“Women’s historical contributions are still ignored”

“Women’s historical contributions are still ignored”

“Women’s history brings forth knowledge concerning one half of humanity, and makes sure that the discipline does not become gender blind,” says professor of history at University of Oslo, Hilde Sandvik.
The picture portrays the board of Kvindernes kontor (The women’s office’) in 1909. From the left, Mathilde Olsen, Hanna Adolfsen, Anna Pleym and Helga Thorsen (married Nitteberg). Photo: Arbeiderbevegelsens arkiv og bibliotek.

What is women’s history, why is it important, and what is the status of the history discipline? Kilden has asked four Norwegian historians about their relation to women’s history.  

According to Hilde Sandvik, women’s history is still an important field of research within the history discipline. She emphasises that women’s contributions to our history have been undermined, and that it is important to highlight this.


Hilde Sandvik, professor of history at University of Oslo, is interested in the concrete history. Photo: Susanne Dietrichson.

“There is much interest in women’s and gender history among researchers, as well as in men’s history. Both nationally and internationally, many researchers study women’s history, and some major projects are going on right now, for instance on gender and labour,” she says.

Sandvik underlines that women’s history has never been a separately taught discipline in Norway, but specialised courses on women’s history have been offered regularly as part of the degree programme in history.

“For Norwegian historians, the idea has been that gender and women’s perspectives should be integrated into the general history classes and not taught as a separate field. I support this strategy,” she says.

“In the same way, we do not distinguish clearly between political and economic history. The idea is to highlight the totality. At the same time, we wish to explore the history of humanity from several perspectives, and gender constitutes one of these.”

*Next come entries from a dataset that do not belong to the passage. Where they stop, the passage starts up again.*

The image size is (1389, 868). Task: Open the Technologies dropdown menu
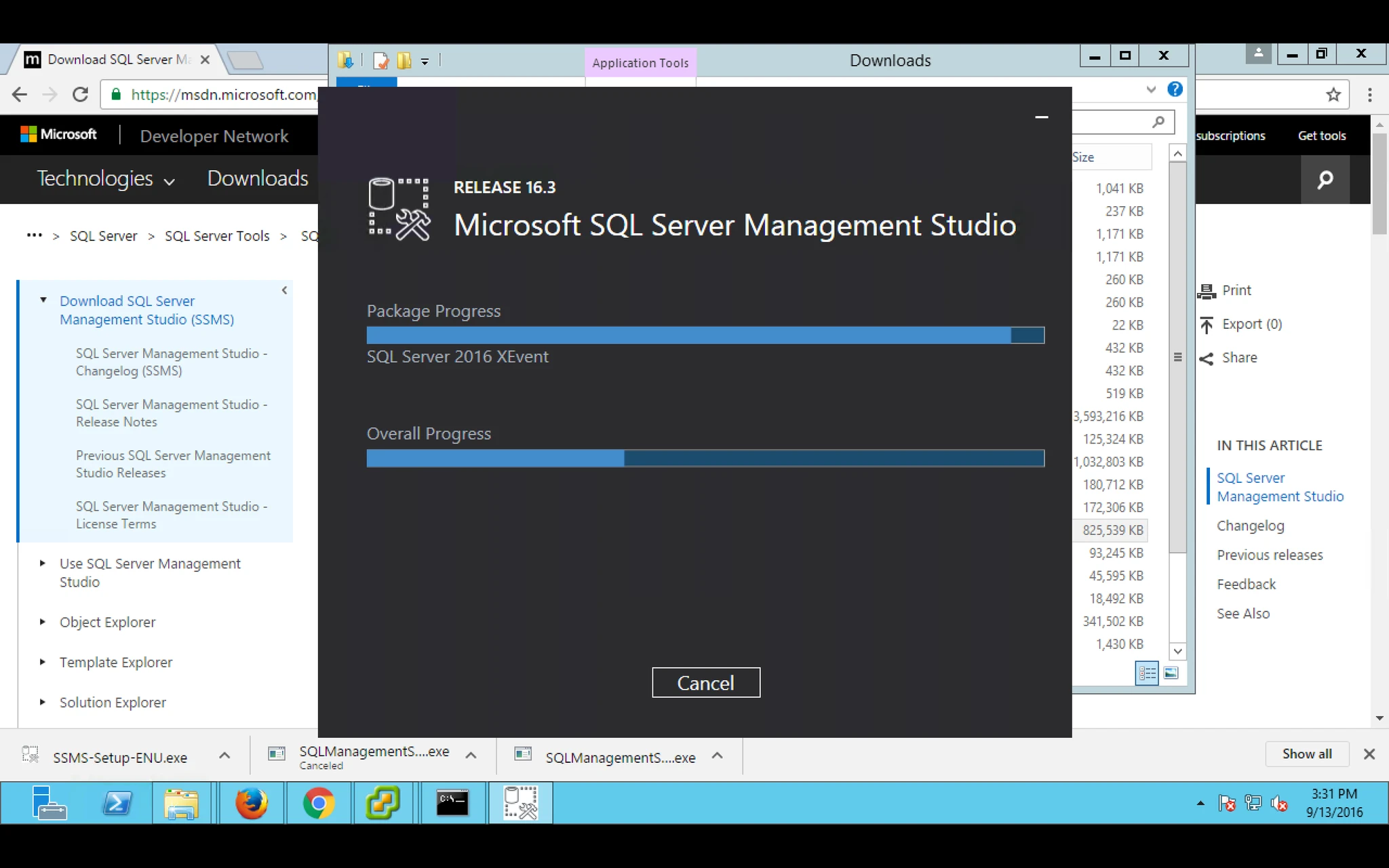point(105,178)
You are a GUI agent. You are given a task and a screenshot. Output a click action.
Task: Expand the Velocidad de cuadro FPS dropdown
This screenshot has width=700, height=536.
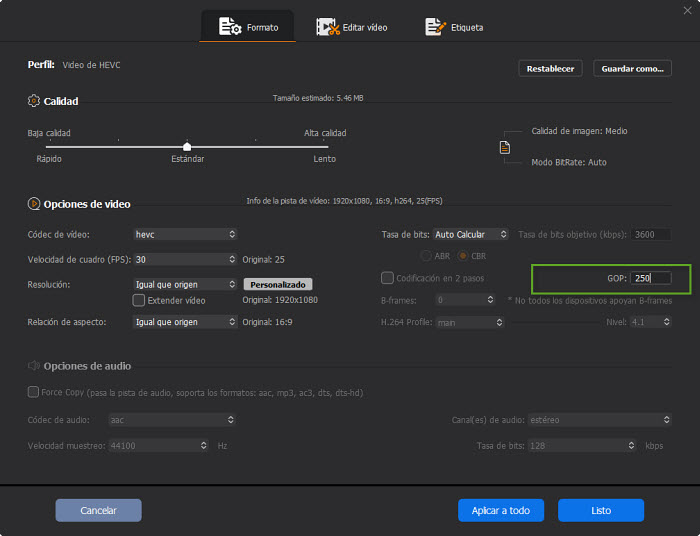coord(185,259)
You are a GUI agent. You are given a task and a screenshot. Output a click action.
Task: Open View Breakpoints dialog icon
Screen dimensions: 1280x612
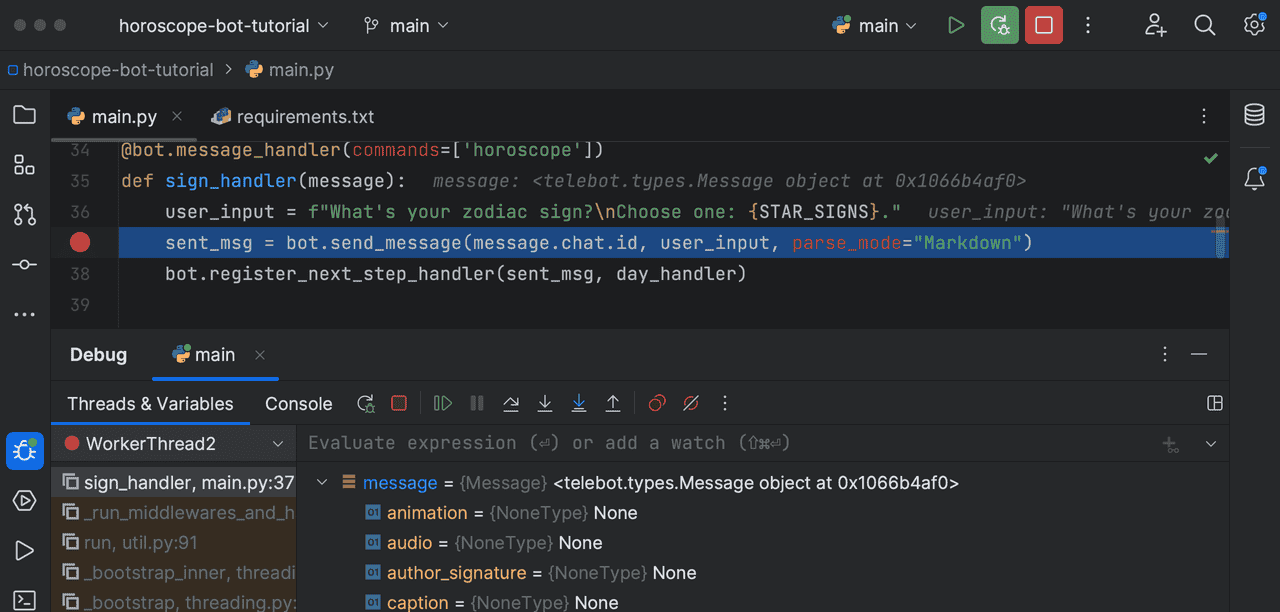click(657, 403)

Sandvik points out that history is emphasised within the modules taught in the degree programmes in gender studies as well.   

Interested in social history

“But gender researchers who are interested in history often emphasise the history of ideas or the history of philosophy rather than social history,” she says.

“As a historian, I am particularly fascinated by the concrete history. For instance, it is easy to see that women’s labour was valuable when someone explains to you that the annual rent for a wealthy farm in Western Norway could be paid with a ‘laup’ of butter, which equals fifteen kilos.”

It is important to take class and minority perspectives into consideration when we study women’s history.

She points to the fact that research on women’s history has led to increased knowledge that has brought forth new and more complex questions.

“One example is the relation between the position of elite women and servant women in the Middle Ages. It is important to take class and minority perspectives into consideration when we study women’s history,” she says.  

“Have there been many significant changes in the discipline over the past decades?”

“In Norway, some of the pioneers within women’s history have passed away, such as Ida Blom and Sølvi Sogner. This is not only sad in itself; it has also resulted in major loss for the entire discipline. Will we be able to continue their important work on women’s history in the time to come?” asks Sandvik.

“Gro Hageman has also been a central advocate for women’s history at the University of Oslo. She is now retired, but fortunately she is still actively taking part in the academic community.”

Major interest among the students

Sandvik highlights that new forces are entering the field, and that new books on women’s history are being published, both historical overviews and biographies. Next year, for instance, a new edition of the book Med kjønnsperspektiv på norsk historie (‘Norwegian history within a gender perspective’) will be launched.

She also sees a major interest in women’s history among her students.

“If you show them photographs from Norwegian politics in the 1950s, they find it very strange. It is as if they were taken straight out of a Mad Men episode: they notice that the women are missing,” she explains.

“And the courses in which women’s history perspectives are included are quickly filled; we could probably have offered more such courses.”

Sandvik is enthusiastic about the fact that the sources for Norwegian women’s history have become more accessible.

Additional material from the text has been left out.